Presentation: Improved inhibition of the androgen receptor - G Attard

Abiraterone acetate is a specific inhibitor of cytochrome P450 17-alpha-hydroxylase-17,20-lyase (CYP17) and results in significant suppression of serum androgenic steroids and oestrogen without causing adrenal insufficiency and is currently undergoing Phase III clinical trials as a potential treatment of androgen-dependent prostate cancer. In pre-clinical studies, abiraterone acetate demonstrated the ability to selectively inhibit the target enzyme, resulting in inhibition of testosterone production in both the adrenals and the testes. Clinical studies demonstrate that abiraterone acetate is well tolerated and results in significant anti-tumour activity in castration-resistant prostate cancer (CRPC), with declines in prostate-specific antigen (PSA) by around 50% to 90% in 50-60% and 20-30% of patients, respectively.² Importantly, declines in PSA were associated with radiological tumour regression, declines in circulating tumour cell (CTC) count and symptomatic benefit.

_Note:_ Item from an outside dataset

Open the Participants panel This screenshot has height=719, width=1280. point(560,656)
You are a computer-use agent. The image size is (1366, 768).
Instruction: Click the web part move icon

ERG gene rearrangement has been reported in a third of patients treated with abiraterone acetate who had evaluable tumour tissue, implying a fusion between the androgen-regulated gene, TMPRSS2, and transcription factors of the ETS family (e.g., ERG). In 86% of the patients with an ERG rearrangement, a decline in PSA of at least 50% was reported. This suggests that the TMPRSS2–ERG rearrangement may indicate a continued dependence on androgen-driven growth that confers sensitivity to the androgen-lowering effects of abiraterone acetate.

MDV3100 is another novel androgen receptor antagonist that binds the receptor with an eight-times higher affinity than bicalutamide and blocks nuclear translocation of androgen receptor and DNA binding. In contrast to bicalutamide, MDV3100 has no known agonist activity when the androgen receptor is over expressed. Preliminary results of a Phase I/II study evaluating the safety and efficacy of MDV3100 in 140 patients with CRPC were reported at the ASCO 2009 Annual Meeting, and showed that MDV3100 was generally well tolerated, with a dose-limiting side effect of fatigue. After 12 weeks of treatment, 55% of chemotherapy-naive patients and 36% of post-chemotherapy patients had a PSA response of more than 50% from baseline. Phase III studies are ongoing.

The future development of therapeutics for CRPC should be informed by an understanding of the mechanisms underlying disease progression following treatment with these novel agents. The fact that CRPC is a heterogeneous disease, suggests a need for an individualised treatment approach utilising biomarkers to predict response to therapy. Given the efficacy and tolerability of abiraterone acetate, further studies of abiraterone acetate in combination with other chemotherapeutics and biologic agents are warranted.